作業項目 A: 長距離選手の障害に関する文章では、傷害の発生要因は大きく何と何に分けられるか。
作業項目 B: 長距離選手の障害に関する文章を、最後の文の後から書き継ぐこと。

個別の障害では、膝蓋大腿骨痛症が最も多く、次いで脛骨過労性骨膜炎(シンスプリント)、アキレス腱周囲炎、疲労骨折(特に脛骨と中足骨)、足底筋膜炎(腱膜炎)、腸脛靱帯炎、膝蓋腱(靱帯)炎などが多い障害であると報告されています(Willem, 1992; Balla et al., 1997)。また、梨状筋症候群や下腿コンパートメント症候群、大腿骨・腓骨・舟状骨等の疲労骨折、有痛性外脛骨、外反母趾なども比較的多い障害です。主な障害の症状が現れる場所については、図1および図2をご参照ください。これまで紹介した障害以外にも長距離選手に起こりうる障害は少なからずありますが、発生頻度は決して高くなく、全部挙げるときりがないため割愛させていただきます。

これまで紹介してきたような障害が発生するには何らかの原因(要因)があり、障害を引き起こしやすくする兆候や危険因子について多くの研究がなされてきています(James and Jones, 1990; Stephen et al., 1989; Michael, 1996; Willen, 1992)。傷害の発生要因は、大きく内的要因と外的要因に分けられます。内的要因とは主に自身の身体に関する要因のことで、筋力不足・筋力のアンバランスやアライメント(骨の配列)異常、柔軟性不足、関節の不安定性、過度の関節弛緩性、基礎体力不足、障害歴などが挙げられます(James and Jones, 1990; Stephen et al., 1989)。このうち、アライメント異常には内反膝(O脚)、外反膝(X脚)、高Q-angle、偏平足、ハイアーチ(土踏まずが高いこと)などが挙げられます。

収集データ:
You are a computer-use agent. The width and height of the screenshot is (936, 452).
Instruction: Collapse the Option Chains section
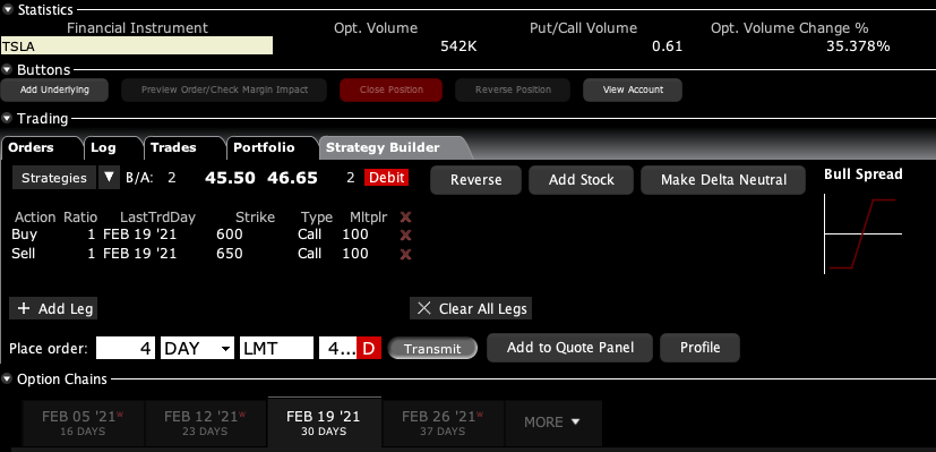(x=9, y=380)
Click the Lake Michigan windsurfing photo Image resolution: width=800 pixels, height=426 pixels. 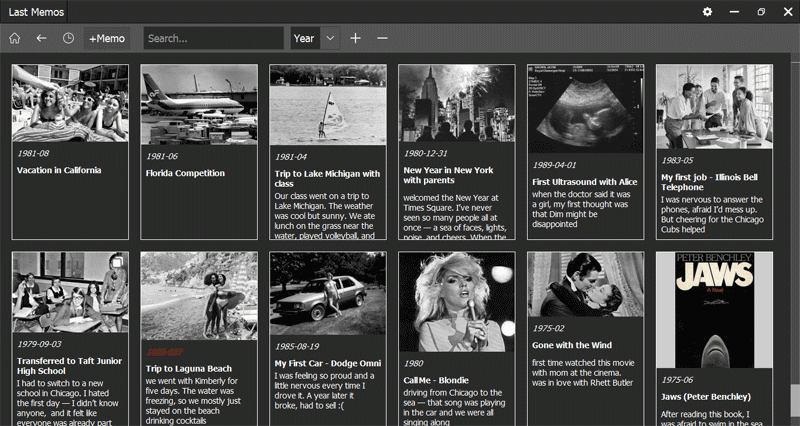(327, 105)
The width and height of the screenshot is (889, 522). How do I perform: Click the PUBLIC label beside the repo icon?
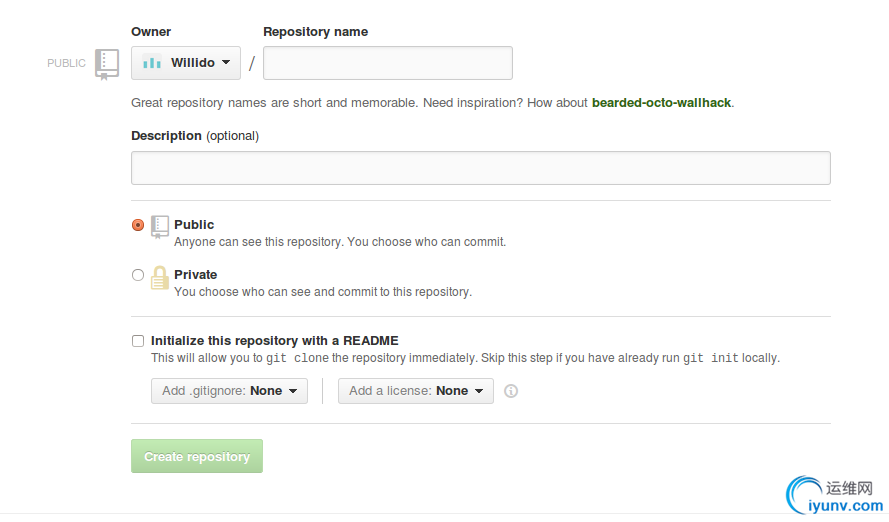67,64
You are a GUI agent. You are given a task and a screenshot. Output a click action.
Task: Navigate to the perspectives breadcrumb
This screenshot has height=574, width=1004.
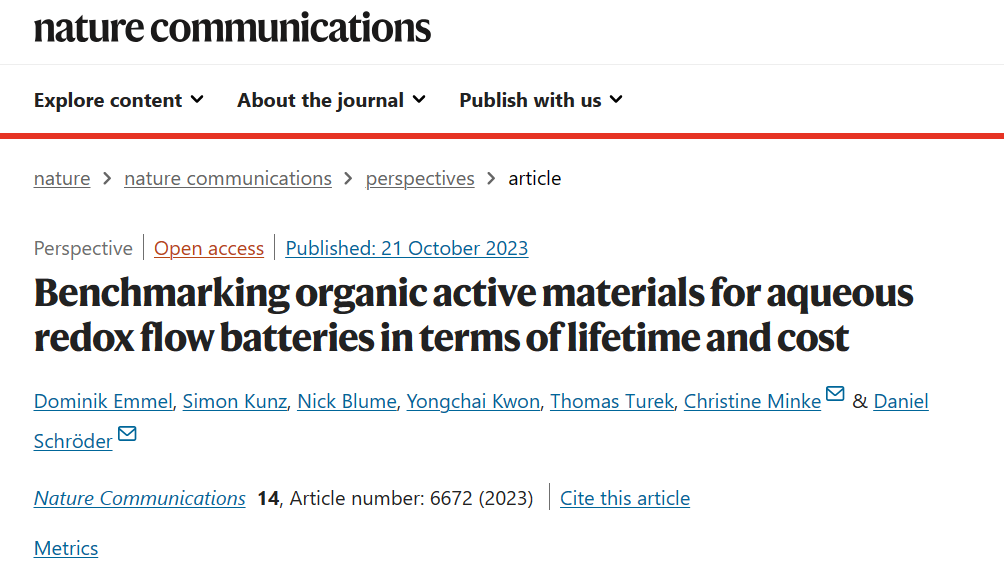(x=420, y=178)
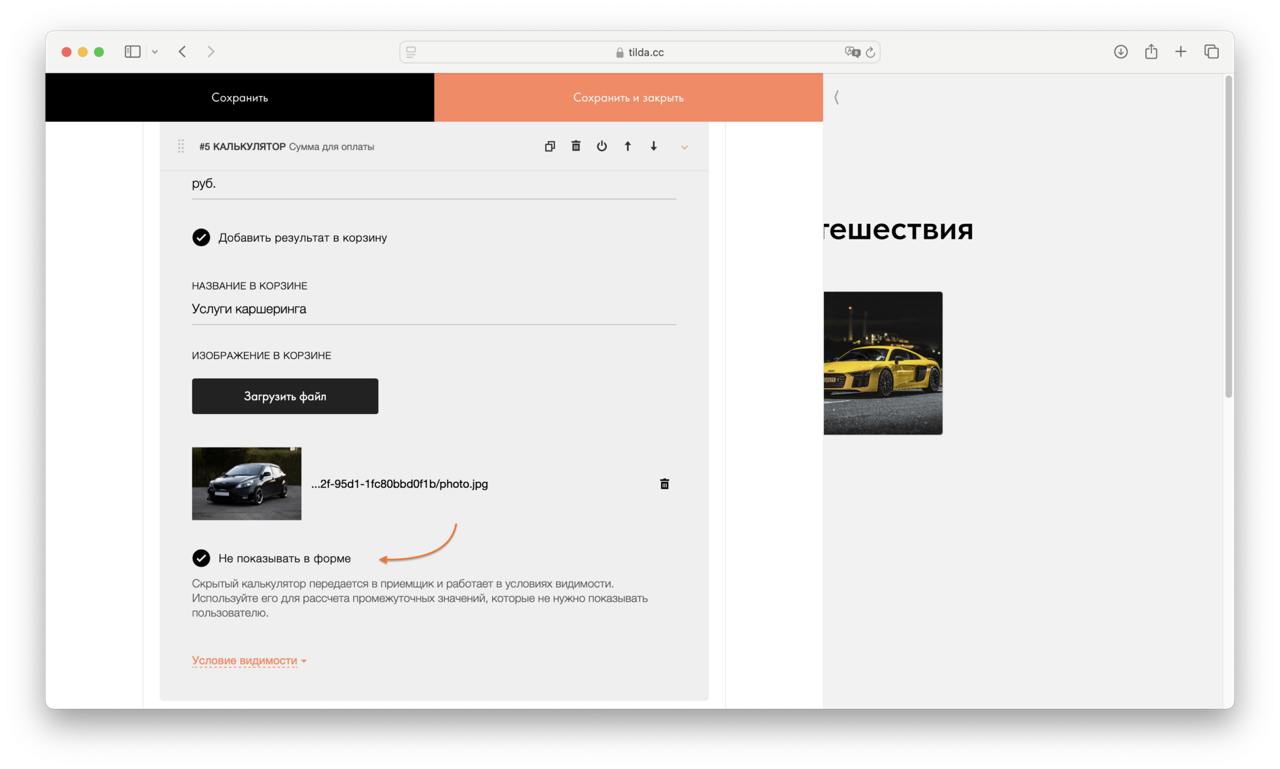The width and height of the screenshot is (1280, 769).
Task: Delete the #5 Калькулятор block
Action: tap(575, 146)
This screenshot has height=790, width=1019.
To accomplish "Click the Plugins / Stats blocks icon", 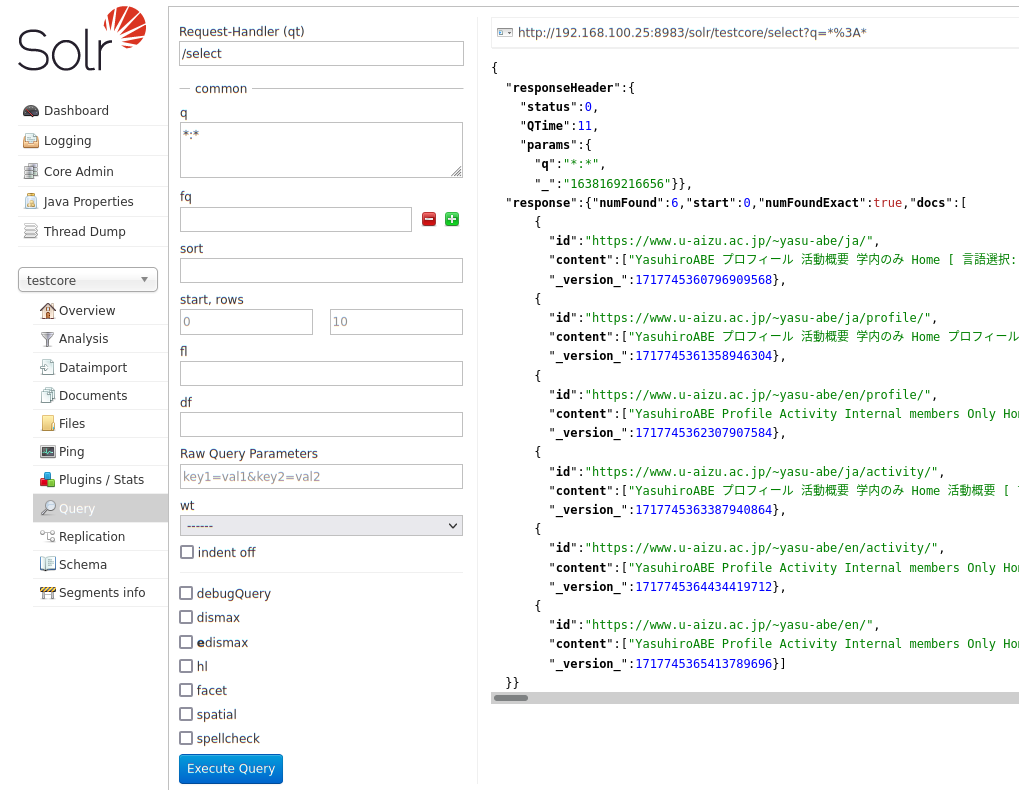I will [x=48, y=479].
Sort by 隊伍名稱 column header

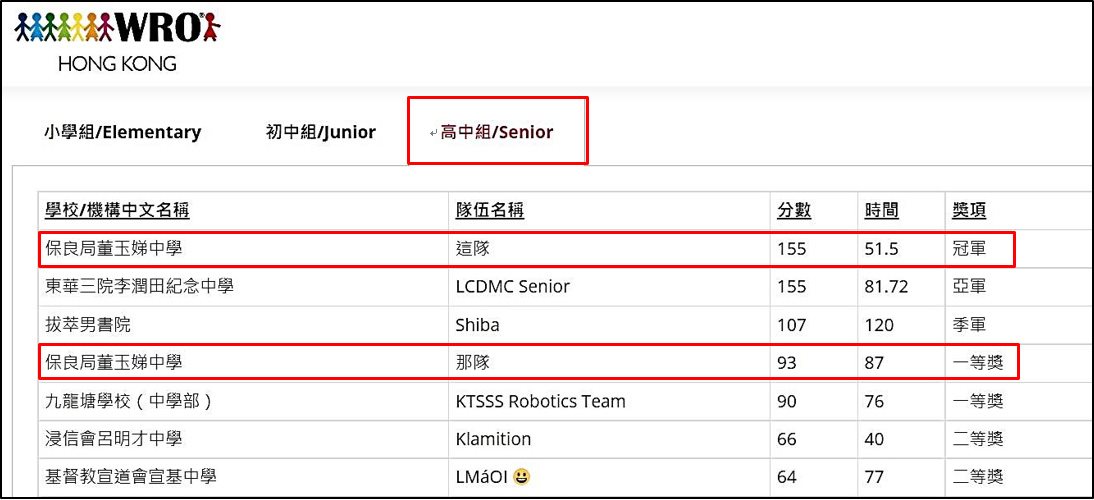(x=489, y=210)
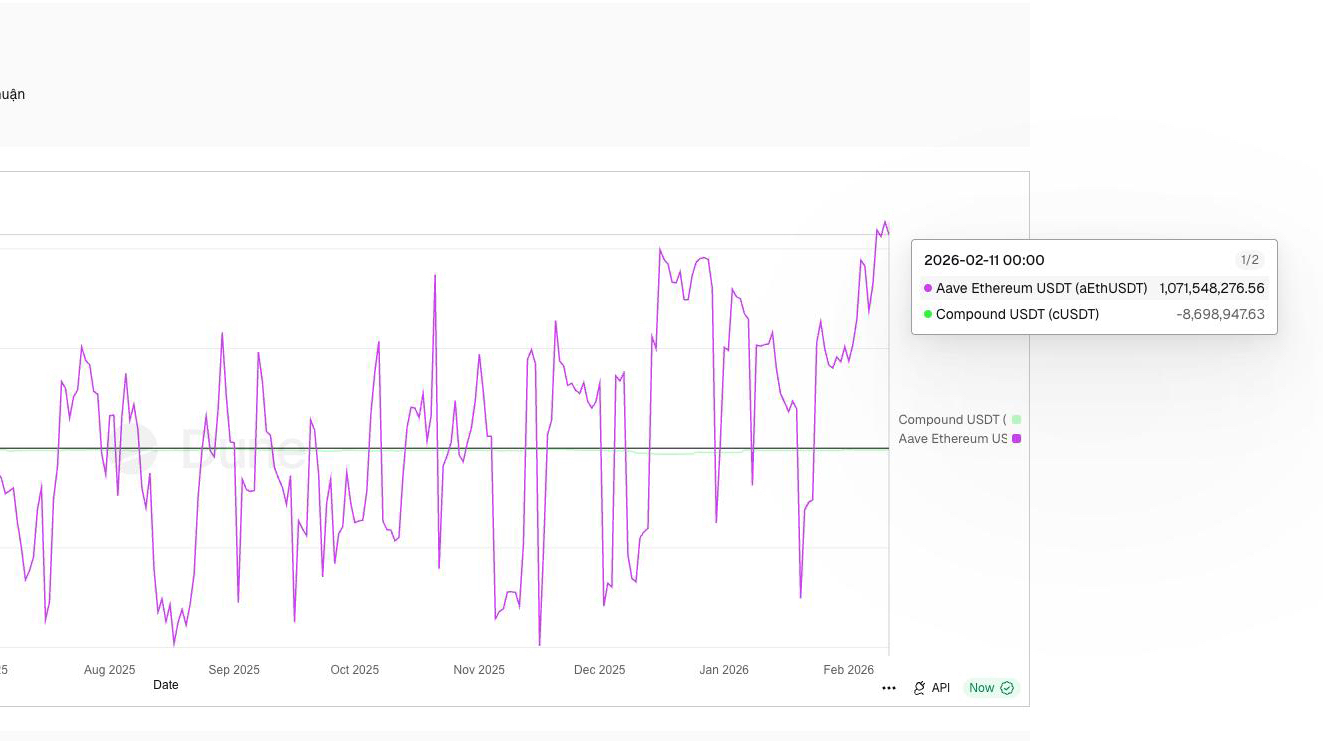
Task: Click the light green Compound legend swatch
Action: [1017, 420]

作業結果 A: 内的要因と外的要因に分けられる。

作業結果 B:
一方で外的要因には、不適切な環境や用具、誤ったトレーニング、技術などが考えられます。トレーニング要因としては、まずトレーニング距離が挙げられ、1週あたり30.6kmで危険性が増加し始めるとされています(Stephen et al., 1989)。また、ペースが速すぎること、強度が高すぎることも危険因子となります(Willen, 1992)。環境要因としては、アスファルトやトラックなどの硬い路面でのトレーニング頻度が高いことが考えられます。用具については、長距離走ではシューズが重要な要素であり、ソールがすり減っているシューズや衝撃緩和機能が不十分なシューズでのトレーニングが障害の誘因になると考えられます。また、経験の浅いランナー(3年以内)は障害の危険がより大きいことも指摘されています(Willen, 1992)。

長距離選手における障害の諸要因のうち、1週間あたりのトレーニング距離が多すぎることと、過去に障害歴があることが特に重要な因子であるとされています(Michael, 1996;Stephen et al.,1989)。これらの要因のうち、一つの要因だけで障害を引き起こすのではなく、様々な要因が重なり、それが障害という形になってあらわれると考えられます。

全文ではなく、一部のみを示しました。